§ Task directions
Go to the line holding "Ключи разрезные (118, 1217)" in the entries below and write out exactly every line down to and including the line holding "Инструмент для тормозной".

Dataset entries
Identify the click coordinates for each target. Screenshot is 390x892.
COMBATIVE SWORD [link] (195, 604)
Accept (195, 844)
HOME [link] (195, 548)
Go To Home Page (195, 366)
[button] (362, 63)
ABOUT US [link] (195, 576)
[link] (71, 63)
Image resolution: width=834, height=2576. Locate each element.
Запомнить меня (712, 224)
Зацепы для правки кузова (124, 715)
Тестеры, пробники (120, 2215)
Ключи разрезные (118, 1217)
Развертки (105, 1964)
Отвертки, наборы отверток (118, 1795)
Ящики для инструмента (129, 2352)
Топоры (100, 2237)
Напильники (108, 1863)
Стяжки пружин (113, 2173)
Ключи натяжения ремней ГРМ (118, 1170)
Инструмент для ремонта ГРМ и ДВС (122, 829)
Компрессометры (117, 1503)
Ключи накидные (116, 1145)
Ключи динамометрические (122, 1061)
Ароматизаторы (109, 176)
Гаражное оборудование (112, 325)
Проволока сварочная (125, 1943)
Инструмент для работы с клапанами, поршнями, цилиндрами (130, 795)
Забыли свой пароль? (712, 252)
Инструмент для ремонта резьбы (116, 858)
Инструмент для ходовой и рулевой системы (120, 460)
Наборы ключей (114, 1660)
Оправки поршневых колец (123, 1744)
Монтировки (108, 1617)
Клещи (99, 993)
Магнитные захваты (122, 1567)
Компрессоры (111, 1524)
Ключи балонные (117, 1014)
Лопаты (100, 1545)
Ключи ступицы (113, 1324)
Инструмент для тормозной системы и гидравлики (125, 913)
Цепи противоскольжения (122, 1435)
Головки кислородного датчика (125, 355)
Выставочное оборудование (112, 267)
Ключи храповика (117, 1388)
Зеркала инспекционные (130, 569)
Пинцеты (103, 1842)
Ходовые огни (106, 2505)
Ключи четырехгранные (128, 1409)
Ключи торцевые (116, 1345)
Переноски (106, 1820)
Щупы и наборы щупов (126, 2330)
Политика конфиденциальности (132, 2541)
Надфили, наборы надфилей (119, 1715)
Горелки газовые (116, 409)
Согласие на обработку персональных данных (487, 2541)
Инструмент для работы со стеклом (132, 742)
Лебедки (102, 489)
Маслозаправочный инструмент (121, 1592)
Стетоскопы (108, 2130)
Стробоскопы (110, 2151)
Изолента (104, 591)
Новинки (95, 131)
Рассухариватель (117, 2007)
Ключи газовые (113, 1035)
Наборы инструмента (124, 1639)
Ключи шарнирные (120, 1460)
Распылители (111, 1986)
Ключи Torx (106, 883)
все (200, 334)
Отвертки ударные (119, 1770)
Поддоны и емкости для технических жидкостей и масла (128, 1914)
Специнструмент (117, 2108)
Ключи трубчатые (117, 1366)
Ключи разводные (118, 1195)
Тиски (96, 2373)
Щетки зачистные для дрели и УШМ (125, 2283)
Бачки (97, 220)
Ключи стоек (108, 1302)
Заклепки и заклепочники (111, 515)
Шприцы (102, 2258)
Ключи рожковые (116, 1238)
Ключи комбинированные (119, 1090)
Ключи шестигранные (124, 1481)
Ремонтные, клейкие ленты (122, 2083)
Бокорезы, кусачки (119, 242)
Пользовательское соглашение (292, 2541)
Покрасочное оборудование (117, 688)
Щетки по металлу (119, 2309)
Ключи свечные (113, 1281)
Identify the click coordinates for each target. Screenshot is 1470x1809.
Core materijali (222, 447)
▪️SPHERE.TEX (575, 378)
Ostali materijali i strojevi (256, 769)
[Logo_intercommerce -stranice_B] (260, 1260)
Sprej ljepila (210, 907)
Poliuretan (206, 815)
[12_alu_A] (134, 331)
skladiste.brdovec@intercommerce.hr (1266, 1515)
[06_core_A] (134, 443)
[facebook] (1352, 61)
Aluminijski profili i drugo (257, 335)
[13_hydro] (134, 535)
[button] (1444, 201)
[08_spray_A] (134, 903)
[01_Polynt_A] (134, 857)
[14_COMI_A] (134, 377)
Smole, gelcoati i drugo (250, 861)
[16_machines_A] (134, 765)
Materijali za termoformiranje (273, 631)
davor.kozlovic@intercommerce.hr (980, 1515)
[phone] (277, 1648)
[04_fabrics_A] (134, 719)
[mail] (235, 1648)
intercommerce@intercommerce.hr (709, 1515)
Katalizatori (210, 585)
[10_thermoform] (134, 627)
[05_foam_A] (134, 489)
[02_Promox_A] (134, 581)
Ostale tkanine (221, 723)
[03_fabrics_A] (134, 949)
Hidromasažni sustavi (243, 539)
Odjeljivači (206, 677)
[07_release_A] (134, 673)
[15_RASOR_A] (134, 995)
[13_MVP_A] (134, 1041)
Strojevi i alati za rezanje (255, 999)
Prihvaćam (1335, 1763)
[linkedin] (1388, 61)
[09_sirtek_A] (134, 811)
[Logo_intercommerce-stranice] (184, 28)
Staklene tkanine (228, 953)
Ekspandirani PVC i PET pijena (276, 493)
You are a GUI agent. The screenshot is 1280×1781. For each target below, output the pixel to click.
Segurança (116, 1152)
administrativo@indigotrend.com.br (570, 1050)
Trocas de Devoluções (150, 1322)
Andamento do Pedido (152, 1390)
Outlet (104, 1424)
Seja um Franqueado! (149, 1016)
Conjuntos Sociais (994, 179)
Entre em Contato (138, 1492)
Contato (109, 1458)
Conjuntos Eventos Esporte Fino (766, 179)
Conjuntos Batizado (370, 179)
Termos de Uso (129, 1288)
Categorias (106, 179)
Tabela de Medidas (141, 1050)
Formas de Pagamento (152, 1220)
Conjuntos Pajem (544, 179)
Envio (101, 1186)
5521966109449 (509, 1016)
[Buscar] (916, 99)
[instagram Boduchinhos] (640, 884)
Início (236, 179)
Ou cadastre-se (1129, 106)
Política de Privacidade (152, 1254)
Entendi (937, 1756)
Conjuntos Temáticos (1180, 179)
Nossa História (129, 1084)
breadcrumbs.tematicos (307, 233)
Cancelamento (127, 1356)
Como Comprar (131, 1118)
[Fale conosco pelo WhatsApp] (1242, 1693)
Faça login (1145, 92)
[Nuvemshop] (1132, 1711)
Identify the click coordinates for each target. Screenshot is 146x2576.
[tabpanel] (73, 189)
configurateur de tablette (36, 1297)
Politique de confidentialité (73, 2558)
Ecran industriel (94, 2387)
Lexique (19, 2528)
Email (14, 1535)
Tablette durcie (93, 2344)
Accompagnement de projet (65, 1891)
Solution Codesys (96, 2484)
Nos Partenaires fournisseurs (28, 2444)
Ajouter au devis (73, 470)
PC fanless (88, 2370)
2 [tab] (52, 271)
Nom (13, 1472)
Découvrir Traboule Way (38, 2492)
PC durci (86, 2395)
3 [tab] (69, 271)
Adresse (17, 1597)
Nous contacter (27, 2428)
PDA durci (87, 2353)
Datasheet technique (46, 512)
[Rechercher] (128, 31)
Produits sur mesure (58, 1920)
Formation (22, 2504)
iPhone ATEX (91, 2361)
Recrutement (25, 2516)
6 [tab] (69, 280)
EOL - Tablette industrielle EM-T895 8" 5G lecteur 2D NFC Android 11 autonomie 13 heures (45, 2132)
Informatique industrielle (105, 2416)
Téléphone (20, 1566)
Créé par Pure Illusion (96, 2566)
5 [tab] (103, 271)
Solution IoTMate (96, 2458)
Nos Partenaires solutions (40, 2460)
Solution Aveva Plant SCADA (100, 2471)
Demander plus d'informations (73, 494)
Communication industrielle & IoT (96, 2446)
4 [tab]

§ Response box
Ключи разрезные (118, 1217)
Развертки (105, 1964)
Отвертки, наборы отверток (118, 1795)
Ящики для инструмента (129, 2352)
Топоры (100, 2237)
Напильники (108, 1863)
Стяжки пружин (113, 2173)
Ключи натяжения ремней ГРМ (118, 1170)
Инструмент для ремонта ГРМ и ДВС (122, 829)
Компрессометры (117, 1503)
Ключи накидные (116, 1145)
Ключи динамометрические (122, 1061)
Ароматизаторы (109, 176)
Гаражное оборудование (112, 325)
Проволока сварочная (125, 1943)
Инструмент для работы с клапанами, поршнями, цилиндрами (130, 795)
Забыли свой пароль? (712, 252)
Инструмент для ремонта резьбы (116, 858)
Инструмент для ходовой и рулевой системы (120, 460)
Наборы ключей (114, 1660)
Оправки поршневых колец (123, 1744)
Монтировки (108, 1617)
Клещи (99, 993)
Магнитные захваты (122, 1567)
Компрессоры (111, 1524)
Ключи балонные (117, 1014)
Лопаты (100, 1545)
Ключи ступицы (113, 1324)
Инструмент для тормозной системы и гидравлики (125, 913)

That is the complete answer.